The Flash #36
Written by: Joshua Williamson
Art by: Howard Porter
Colors by: Hi-Fi
The Flash explains that he’s always wanted to be a detective. The Flash’s inner monologue plays while the art shows him arriving at Iron Heights Prison, where he’s been stationed since his demotion. Barry Allen arrives to find Kristen investigating the death of a former member of the Rogues named Turbine. Kristen states that strangulation killed Roscoe Hynes, AKA Turbine.. He was a Tuskegee Airman in WWII who got lost in the speed force, affecting his mind and he later became part of the Rogues.
Kristen and Barry discuss the evidence when Director Singh informs them that CCPD’s crime lab will investigate the evidence. He directs Kristen and Barry to give their evidence to detectives Burns and Morrow. Barry pleads his case to Dir. Singh; however, he’s interrupted by the warden who tells Singh to get his job done and get out.
The exchange between Director Singh and Warden Wolfe continues as they exchange barbs. The warden states that if Singh finds anything wrong, they can just blame Barry. Singh defends Barry calling him the best CSI in Central City. The story transitions suddenly as The Trickster, Axel Walker, claims that it was he who killed Turbine, and panels show him trying to escape. Barry reminds himself that he cannot turn into The Flash; however, he punches The Trickster in the face stopping him cold. Wolfe confronts Trickster exposing his lie. Trickster says it was all a joke as he is hauled away to solitary confinement.
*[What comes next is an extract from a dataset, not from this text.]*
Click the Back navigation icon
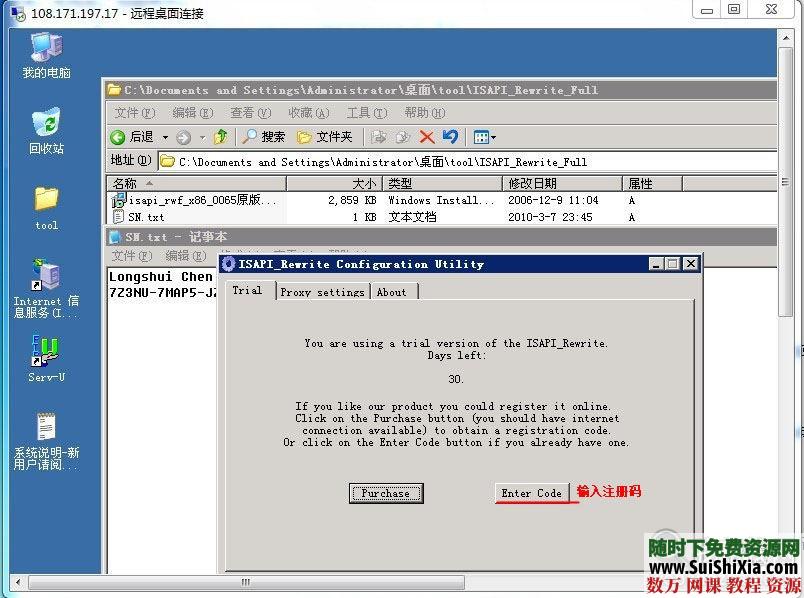804x598 pixels. tap(118, 137)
The story transitions as Barry thinks of ways he could gather evidence but puzzles at who his allies are in Iron Heights. August Heart speaks to Barry from behind bars breaking his train of thought. Barry quickly recalls August’s history, a speedster who Barry trained but who chose to kill criminals breaking Barry’s code. August became Godspeed, who killed Meena (Rebirth issue #8). Barry tells August that they are not friends and then asks him what he knows about Turbine’s death. August argues that he doesn’t have any information. August tries to psychoanalyze Barry saying that something in Barry has changed; he’s lost the sparkle in his eyes. Barry gets defensive stating that August doesn’t know anything about him. An armored guard comes and breaks up the conversation. Barry walks away, angry, thinking about when he can be The Flash and go for a run.
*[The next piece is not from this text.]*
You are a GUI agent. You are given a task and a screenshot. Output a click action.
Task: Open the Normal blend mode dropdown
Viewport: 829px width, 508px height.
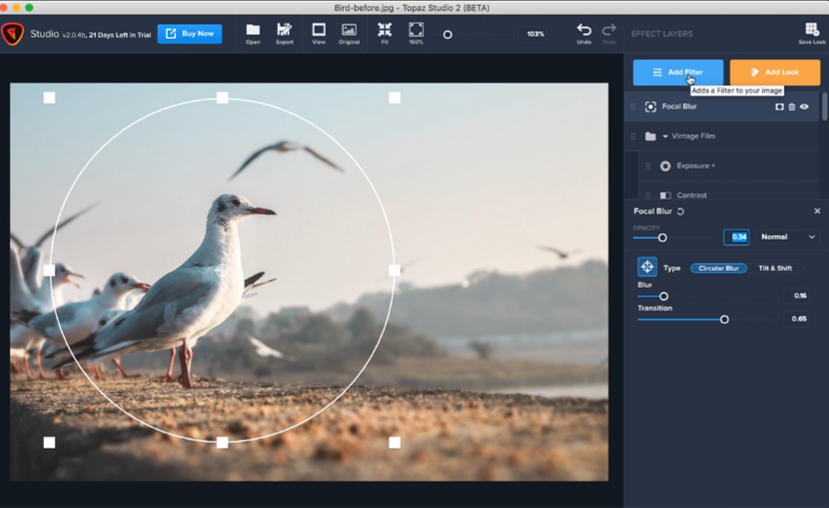tap(789, 237)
Panels show Warden Wolfe looking at Captain Cold through a monitor. Meanwhile, Captain Cold receives confirmation from Copperhead’s group that they will join forces with the Rogues to take down The Flash. However, Captain Cold is developing plans to become the new king of crime in Central City. In a twist of events, Godspeed is shown being brought to Captain Cold. He asks what it will take to get the restraint collar off his neck. Captain Cold asks August what he had to offer to gain this favor? August says that he can give them The Flash.
As Flash stories go, this one is by the numbers, which isn’t a bad thing if you love the character. Barry reveals how he hates the beginning of any investigation because he dreads not knowing what he’ll find when he enters the crime scene. The story continues this narrative when later The Flash comments that a mystery doesn’t end with the who, there’s always the why. And, he acknowledges that his favorite mysteries always include a twist. The use of The Flash’s inner monologue helps to reinforce the suspense and multi-dimensional nature of the story. This story is about much more than just the death of Turbine or the craftiness of Captain Cold. Something larger is brewing, which piques my interest.
The Flash’s guilt and anger are easily pricked in his conversation with August Heart. Last issue we saw the re-entry of Meena, who Godspeed supposedly killed in an earlier issue. In addition, we know that Barry previously dated Meena and told her his secret identity. Perhaps Barry’s anger is coming from vulnerability having loved and now lost the trust of a former girlfriend? Sounds like familiar turf given what happened between him and Iris. However, I’m interested to see if Barry can put aside his anger and guilt long enough to follow the evidence and solve the mystery behind the clues.